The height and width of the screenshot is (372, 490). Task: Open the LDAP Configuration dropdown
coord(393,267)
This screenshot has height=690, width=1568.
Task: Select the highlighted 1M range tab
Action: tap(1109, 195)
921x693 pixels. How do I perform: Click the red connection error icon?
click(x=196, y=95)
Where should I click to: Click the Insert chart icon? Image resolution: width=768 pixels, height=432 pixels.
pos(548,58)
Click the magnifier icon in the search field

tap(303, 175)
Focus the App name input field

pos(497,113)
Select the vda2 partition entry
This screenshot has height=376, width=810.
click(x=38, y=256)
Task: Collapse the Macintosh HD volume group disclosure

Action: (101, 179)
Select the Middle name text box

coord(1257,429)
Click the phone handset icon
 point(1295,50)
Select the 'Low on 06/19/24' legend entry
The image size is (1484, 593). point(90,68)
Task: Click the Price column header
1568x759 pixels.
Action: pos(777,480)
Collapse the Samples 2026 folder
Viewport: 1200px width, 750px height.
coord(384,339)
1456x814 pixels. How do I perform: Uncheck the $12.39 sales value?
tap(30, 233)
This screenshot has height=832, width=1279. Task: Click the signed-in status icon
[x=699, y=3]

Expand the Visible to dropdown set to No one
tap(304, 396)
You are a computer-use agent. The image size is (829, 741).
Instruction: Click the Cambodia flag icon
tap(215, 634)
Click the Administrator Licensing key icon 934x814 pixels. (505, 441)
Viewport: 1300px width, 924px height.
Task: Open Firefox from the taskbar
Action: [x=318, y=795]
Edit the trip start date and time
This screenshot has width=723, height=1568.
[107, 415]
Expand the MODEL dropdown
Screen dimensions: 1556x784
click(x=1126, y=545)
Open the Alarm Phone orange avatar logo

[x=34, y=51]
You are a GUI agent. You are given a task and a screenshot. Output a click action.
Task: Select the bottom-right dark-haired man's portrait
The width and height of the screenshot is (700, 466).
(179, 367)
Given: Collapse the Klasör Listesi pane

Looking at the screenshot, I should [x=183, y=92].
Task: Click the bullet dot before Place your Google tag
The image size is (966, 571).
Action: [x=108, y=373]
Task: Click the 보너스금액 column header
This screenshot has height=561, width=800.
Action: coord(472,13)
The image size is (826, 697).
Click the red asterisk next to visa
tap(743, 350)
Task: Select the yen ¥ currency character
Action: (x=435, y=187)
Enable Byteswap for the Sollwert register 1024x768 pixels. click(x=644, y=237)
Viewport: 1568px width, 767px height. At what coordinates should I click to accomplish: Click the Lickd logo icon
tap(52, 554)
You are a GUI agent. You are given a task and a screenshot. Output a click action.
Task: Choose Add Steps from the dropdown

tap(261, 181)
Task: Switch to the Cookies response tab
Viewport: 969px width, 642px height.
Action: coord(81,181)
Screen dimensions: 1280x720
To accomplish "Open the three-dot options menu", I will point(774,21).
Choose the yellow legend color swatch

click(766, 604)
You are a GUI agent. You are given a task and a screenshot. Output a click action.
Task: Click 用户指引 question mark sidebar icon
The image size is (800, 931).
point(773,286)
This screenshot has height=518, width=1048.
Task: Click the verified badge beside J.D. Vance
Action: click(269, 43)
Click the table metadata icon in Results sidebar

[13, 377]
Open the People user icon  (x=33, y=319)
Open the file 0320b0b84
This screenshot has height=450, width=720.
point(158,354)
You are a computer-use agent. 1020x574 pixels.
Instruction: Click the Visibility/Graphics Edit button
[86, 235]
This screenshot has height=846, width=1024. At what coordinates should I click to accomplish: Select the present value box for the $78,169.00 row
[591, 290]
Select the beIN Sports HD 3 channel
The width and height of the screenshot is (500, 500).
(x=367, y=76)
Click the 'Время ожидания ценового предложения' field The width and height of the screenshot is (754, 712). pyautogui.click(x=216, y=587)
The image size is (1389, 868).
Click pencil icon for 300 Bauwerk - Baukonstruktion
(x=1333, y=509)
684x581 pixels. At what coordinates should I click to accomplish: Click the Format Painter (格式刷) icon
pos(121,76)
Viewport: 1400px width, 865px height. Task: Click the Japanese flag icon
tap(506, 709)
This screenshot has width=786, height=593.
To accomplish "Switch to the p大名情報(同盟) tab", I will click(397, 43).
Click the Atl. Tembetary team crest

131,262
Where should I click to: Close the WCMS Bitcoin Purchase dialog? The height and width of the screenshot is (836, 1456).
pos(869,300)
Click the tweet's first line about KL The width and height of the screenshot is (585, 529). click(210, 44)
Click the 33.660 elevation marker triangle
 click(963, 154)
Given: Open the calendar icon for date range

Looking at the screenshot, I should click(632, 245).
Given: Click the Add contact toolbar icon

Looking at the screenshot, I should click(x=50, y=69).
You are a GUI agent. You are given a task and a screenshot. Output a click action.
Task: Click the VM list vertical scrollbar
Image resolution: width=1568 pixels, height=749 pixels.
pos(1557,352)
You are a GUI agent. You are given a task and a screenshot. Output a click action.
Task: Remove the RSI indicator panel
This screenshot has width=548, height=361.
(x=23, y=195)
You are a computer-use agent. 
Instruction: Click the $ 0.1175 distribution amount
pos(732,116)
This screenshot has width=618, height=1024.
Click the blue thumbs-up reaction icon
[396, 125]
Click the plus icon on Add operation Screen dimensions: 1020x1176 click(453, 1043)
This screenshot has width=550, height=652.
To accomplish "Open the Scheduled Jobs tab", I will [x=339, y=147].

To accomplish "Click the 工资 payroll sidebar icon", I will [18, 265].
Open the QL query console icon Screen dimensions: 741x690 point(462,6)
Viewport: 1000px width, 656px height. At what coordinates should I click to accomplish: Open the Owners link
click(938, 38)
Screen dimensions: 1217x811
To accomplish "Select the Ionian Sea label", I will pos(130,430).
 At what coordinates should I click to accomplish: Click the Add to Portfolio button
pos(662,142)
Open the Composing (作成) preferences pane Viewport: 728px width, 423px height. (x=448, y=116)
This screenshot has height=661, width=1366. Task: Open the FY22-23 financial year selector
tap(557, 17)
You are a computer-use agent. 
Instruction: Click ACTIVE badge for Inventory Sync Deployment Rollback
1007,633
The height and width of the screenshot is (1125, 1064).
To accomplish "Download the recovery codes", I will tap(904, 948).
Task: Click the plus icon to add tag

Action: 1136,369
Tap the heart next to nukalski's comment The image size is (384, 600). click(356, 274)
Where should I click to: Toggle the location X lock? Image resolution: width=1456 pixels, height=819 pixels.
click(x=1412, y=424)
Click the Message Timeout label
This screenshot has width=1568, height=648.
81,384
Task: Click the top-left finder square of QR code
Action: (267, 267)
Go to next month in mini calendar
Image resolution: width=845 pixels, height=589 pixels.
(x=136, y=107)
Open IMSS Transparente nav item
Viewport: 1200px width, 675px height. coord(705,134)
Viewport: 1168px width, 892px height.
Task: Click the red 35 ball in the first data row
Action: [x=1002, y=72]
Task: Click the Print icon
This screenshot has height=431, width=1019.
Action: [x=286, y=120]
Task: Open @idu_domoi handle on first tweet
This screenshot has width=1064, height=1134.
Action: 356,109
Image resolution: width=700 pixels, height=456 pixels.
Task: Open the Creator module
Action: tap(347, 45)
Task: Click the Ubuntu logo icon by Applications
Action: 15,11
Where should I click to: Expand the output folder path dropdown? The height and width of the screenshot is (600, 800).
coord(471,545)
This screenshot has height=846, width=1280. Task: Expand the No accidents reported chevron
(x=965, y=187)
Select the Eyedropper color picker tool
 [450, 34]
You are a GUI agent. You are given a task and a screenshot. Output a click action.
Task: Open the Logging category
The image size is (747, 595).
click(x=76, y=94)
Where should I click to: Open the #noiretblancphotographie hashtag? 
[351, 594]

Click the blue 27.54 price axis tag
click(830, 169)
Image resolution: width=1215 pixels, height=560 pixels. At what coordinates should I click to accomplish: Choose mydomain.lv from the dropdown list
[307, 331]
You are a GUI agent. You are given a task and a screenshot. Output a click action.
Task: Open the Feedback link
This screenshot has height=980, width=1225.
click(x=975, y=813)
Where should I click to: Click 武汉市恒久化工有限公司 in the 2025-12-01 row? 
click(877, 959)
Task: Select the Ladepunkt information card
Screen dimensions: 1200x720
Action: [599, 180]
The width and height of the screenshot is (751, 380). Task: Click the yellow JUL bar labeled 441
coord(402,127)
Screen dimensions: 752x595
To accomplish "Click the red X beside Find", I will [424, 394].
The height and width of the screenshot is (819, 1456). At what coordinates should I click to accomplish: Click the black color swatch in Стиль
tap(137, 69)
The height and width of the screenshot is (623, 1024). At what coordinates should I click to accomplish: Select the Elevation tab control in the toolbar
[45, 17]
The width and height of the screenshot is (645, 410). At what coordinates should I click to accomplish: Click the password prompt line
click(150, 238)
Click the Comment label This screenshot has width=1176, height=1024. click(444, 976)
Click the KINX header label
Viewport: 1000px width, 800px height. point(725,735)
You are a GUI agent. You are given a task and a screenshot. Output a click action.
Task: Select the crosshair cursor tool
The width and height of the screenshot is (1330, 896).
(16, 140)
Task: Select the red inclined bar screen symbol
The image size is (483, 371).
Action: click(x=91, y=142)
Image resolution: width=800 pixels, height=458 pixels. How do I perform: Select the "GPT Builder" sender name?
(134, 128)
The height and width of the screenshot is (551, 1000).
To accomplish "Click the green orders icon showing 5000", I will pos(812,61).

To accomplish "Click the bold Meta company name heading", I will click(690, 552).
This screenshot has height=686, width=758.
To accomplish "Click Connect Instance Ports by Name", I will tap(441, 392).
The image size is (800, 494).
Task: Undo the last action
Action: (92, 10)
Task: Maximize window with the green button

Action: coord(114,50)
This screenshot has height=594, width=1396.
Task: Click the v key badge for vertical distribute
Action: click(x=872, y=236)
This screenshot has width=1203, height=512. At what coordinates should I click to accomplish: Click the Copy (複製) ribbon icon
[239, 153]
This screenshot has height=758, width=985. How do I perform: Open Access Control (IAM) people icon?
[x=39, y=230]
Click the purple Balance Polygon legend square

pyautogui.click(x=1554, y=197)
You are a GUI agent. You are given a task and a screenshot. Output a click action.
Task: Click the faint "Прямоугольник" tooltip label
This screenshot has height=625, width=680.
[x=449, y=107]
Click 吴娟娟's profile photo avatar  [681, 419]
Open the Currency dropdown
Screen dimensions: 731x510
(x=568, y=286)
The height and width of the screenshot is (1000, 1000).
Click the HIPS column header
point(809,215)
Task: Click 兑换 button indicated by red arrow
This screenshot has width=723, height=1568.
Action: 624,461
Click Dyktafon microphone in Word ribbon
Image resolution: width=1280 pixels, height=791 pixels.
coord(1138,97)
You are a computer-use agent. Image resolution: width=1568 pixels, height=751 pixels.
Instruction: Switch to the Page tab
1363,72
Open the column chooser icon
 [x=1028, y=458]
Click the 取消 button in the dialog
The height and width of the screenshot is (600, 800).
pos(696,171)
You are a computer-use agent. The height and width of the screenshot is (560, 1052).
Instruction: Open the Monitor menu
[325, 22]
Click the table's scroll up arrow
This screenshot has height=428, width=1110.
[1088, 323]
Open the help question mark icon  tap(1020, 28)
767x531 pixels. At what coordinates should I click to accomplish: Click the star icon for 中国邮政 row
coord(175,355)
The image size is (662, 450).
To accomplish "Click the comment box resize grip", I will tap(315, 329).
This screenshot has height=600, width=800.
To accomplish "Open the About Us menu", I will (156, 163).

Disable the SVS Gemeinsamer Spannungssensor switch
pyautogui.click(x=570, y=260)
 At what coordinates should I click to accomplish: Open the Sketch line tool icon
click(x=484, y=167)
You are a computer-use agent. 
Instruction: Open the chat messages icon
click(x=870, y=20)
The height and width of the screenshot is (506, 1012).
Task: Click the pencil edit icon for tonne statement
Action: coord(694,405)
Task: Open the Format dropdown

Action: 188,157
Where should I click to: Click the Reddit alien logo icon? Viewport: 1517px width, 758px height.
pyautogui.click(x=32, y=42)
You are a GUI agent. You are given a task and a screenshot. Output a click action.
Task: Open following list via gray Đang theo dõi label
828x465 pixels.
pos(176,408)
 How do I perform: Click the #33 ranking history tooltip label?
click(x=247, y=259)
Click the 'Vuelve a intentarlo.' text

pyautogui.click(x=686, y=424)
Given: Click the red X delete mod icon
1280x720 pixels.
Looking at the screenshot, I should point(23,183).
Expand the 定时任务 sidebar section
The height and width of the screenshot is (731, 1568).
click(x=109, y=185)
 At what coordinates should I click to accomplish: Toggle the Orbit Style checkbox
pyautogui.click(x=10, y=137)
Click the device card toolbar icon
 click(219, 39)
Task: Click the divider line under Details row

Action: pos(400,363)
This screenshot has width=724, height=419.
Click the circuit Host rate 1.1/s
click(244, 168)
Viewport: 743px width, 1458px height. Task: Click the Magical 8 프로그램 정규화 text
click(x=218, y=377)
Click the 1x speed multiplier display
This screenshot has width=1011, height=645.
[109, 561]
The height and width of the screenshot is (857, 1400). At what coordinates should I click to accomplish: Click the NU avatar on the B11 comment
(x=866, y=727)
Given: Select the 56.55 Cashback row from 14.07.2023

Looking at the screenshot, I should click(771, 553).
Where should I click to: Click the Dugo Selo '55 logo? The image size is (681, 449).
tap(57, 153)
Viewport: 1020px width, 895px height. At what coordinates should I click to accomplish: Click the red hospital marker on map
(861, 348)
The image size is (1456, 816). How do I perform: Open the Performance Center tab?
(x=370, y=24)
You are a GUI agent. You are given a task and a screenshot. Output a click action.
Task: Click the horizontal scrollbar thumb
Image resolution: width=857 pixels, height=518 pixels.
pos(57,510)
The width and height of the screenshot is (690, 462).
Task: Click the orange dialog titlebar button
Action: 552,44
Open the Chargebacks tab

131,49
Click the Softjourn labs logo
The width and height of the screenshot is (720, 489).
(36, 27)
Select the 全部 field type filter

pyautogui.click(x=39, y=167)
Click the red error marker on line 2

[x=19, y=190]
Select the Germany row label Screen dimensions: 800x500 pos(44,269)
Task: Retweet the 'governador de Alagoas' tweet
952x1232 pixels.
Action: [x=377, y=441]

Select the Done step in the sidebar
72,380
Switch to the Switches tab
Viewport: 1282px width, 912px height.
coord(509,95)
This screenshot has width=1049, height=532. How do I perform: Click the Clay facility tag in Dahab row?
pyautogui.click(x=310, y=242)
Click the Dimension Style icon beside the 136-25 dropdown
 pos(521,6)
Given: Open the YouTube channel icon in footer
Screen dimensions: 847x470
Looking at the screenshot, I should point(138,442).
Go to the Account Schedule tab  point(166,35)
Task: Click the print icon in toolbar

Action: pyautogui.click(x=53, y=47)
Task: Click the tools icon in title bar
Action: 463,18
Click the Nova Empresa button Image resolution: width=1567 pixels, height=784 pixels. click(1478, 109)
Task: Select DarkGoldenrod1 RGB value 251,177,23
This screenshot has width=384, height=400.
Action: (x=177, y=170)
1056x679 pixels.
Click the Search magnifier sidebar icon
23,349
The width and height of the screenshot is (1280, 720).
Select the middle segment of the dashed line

--

--- WORK REQUEST ---
Every line in the data above that includes the word "scrollbar" should be copied.

--- YOUR SOLUTION ---
Task: Click the VM list vertical scrollbar
Task: Click the horizontal scrollbar thumb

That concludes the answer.